■ **REQUIREMENT**: When you reproduce these records, keep every word exactly and drop the images.

■ **ENTRIES SUPPLIED**:
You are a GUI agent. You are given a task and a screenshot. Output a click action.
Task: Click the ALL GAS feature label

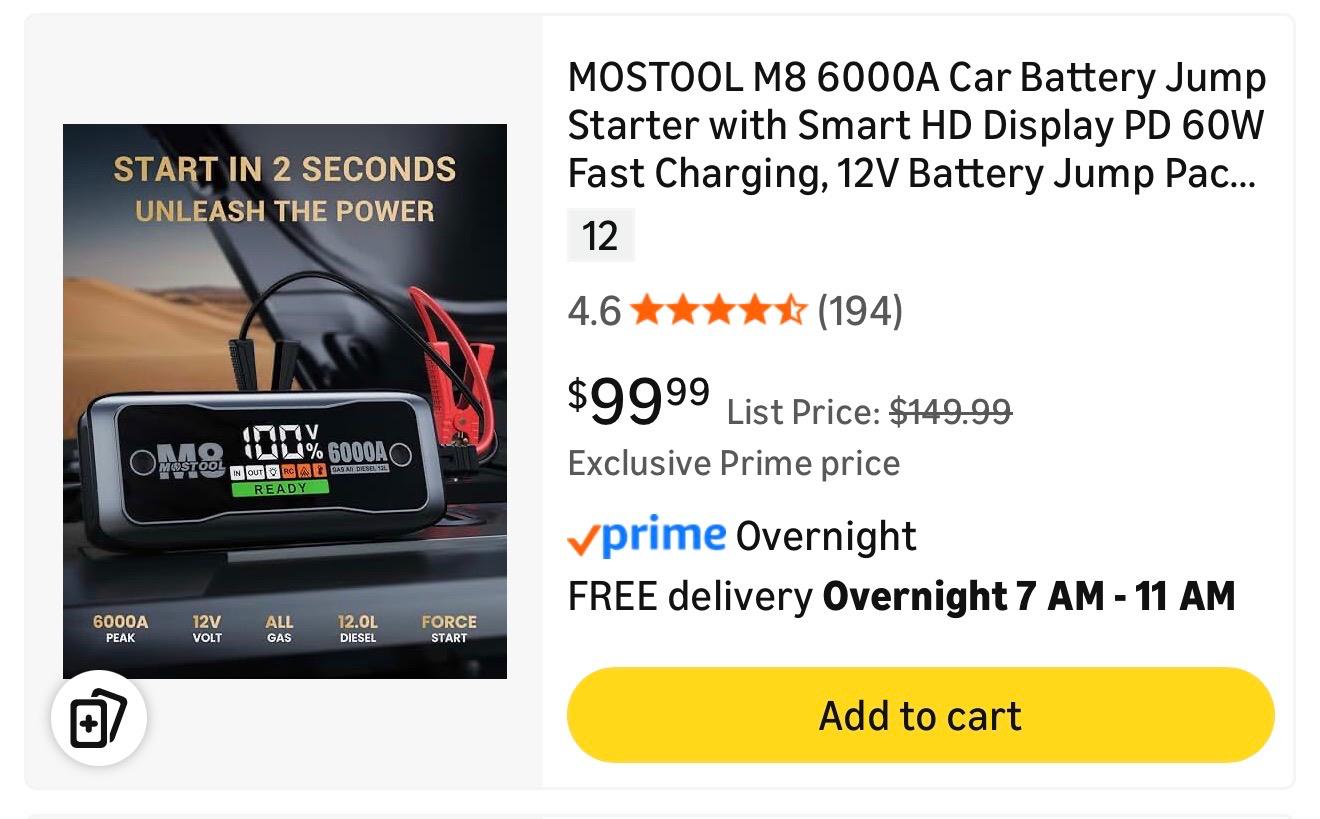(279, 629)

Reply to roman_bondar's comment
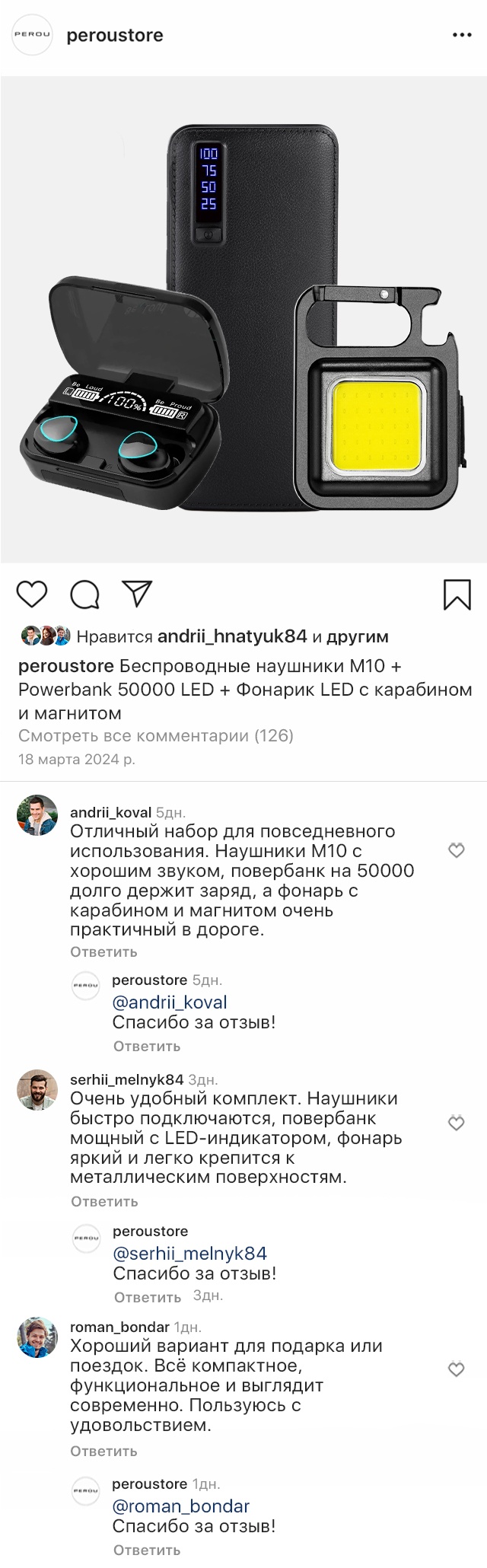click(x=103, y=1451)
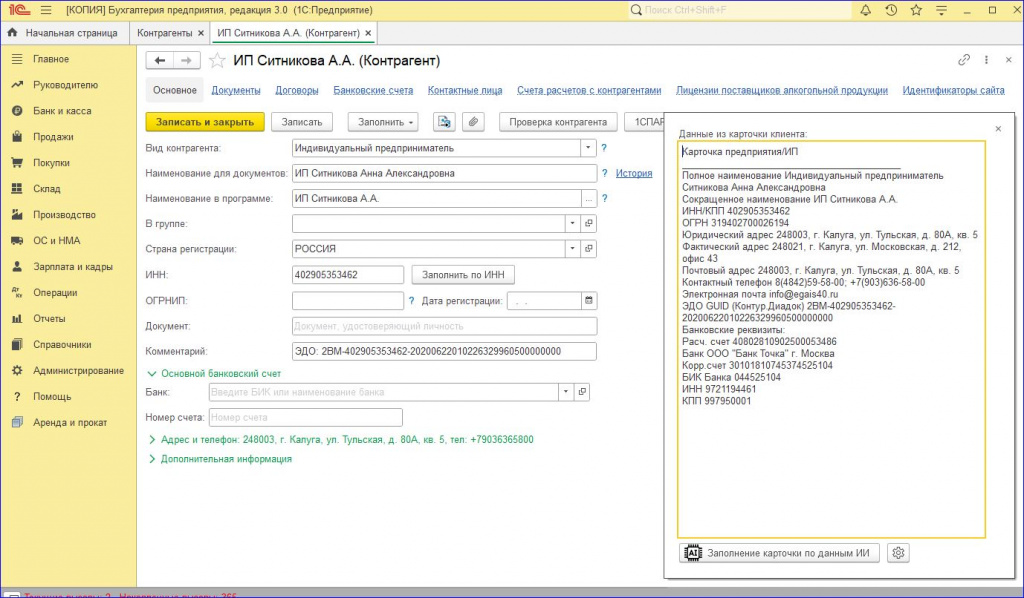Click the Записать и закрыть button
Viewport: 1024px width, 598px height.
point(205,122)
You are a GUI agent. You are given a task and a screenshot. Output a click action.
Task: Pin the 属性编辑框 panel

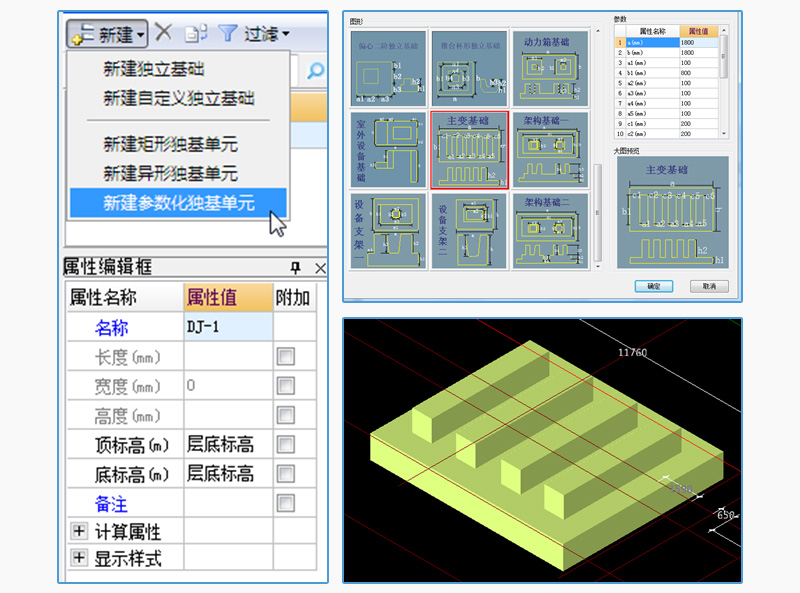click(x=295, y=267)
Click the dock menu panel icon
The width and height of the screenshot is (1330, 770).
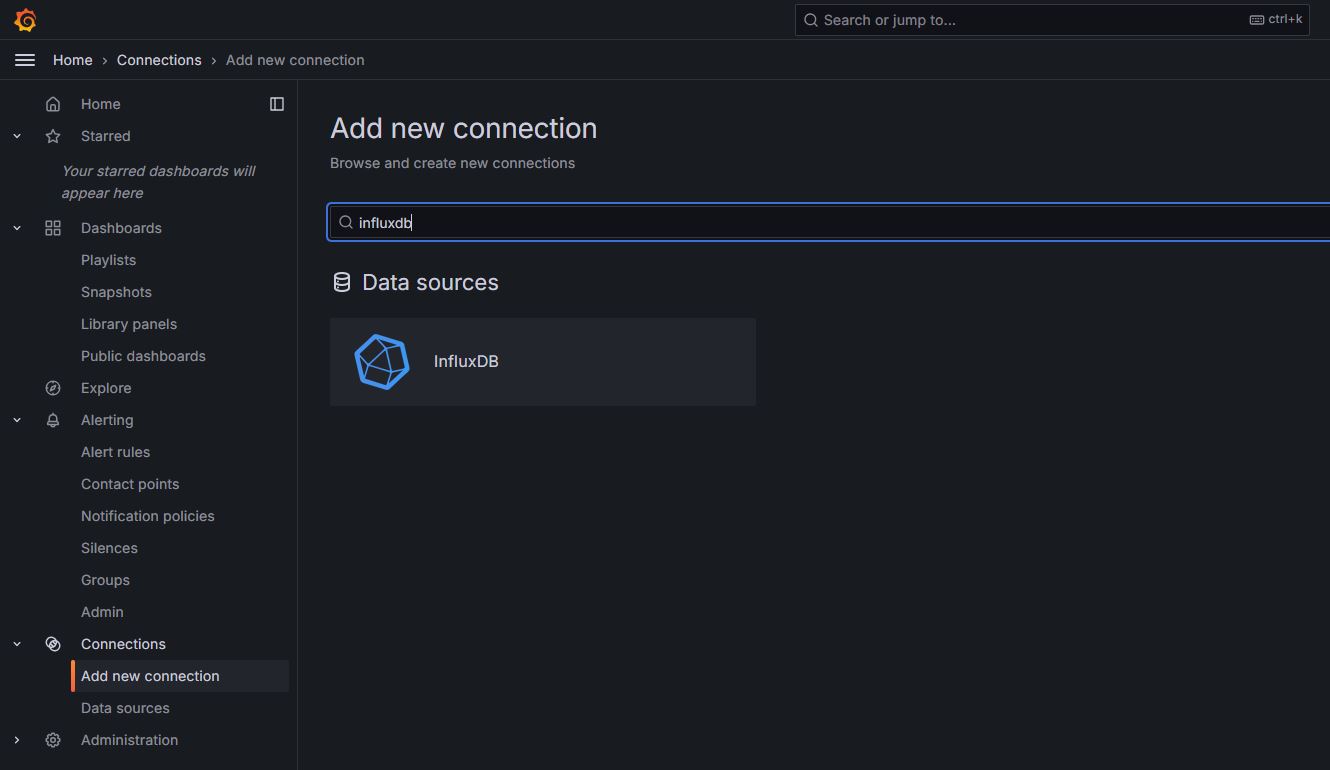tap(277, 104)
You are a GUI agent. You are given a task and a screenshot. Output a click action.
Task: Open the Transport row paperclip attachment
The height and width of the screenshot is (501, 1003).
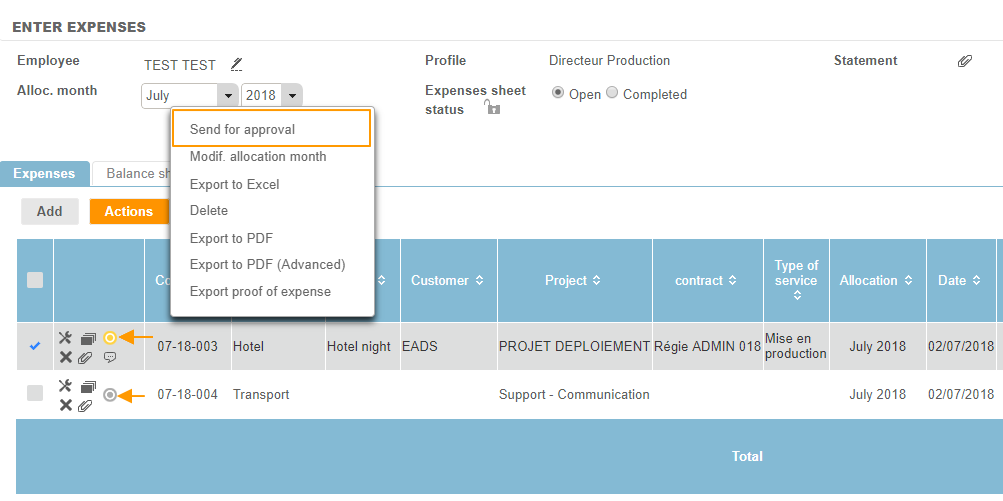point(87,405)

■ **ANSWER SECTION**:
You are a GUI agent. You are given a task and a screenshot. Output a click action.
Task: Click the ALL GAS feature label

(279, 629)

Reply to roman_bondar's comment
click(x=103, y=1451)
Click the Записать и закрыть button
Viewport: 1024px width, 598px height.
point(205,122)
You are a GUI agent. You are given a task and a screenshot. Output a click action.
Task: Pin the 属性编辑框 panel

click(x=295, y=267)
Click the dock menu panel icon
The width and height of the screenshot is (1330, 770).
tap(277, 104)
You are a GUI agent. You are given a task and a screenshot. Output a click action.
Task: Open the Transport row paperclip attachment
The height and width of the screenshot is (501, 1003).
point(87,405)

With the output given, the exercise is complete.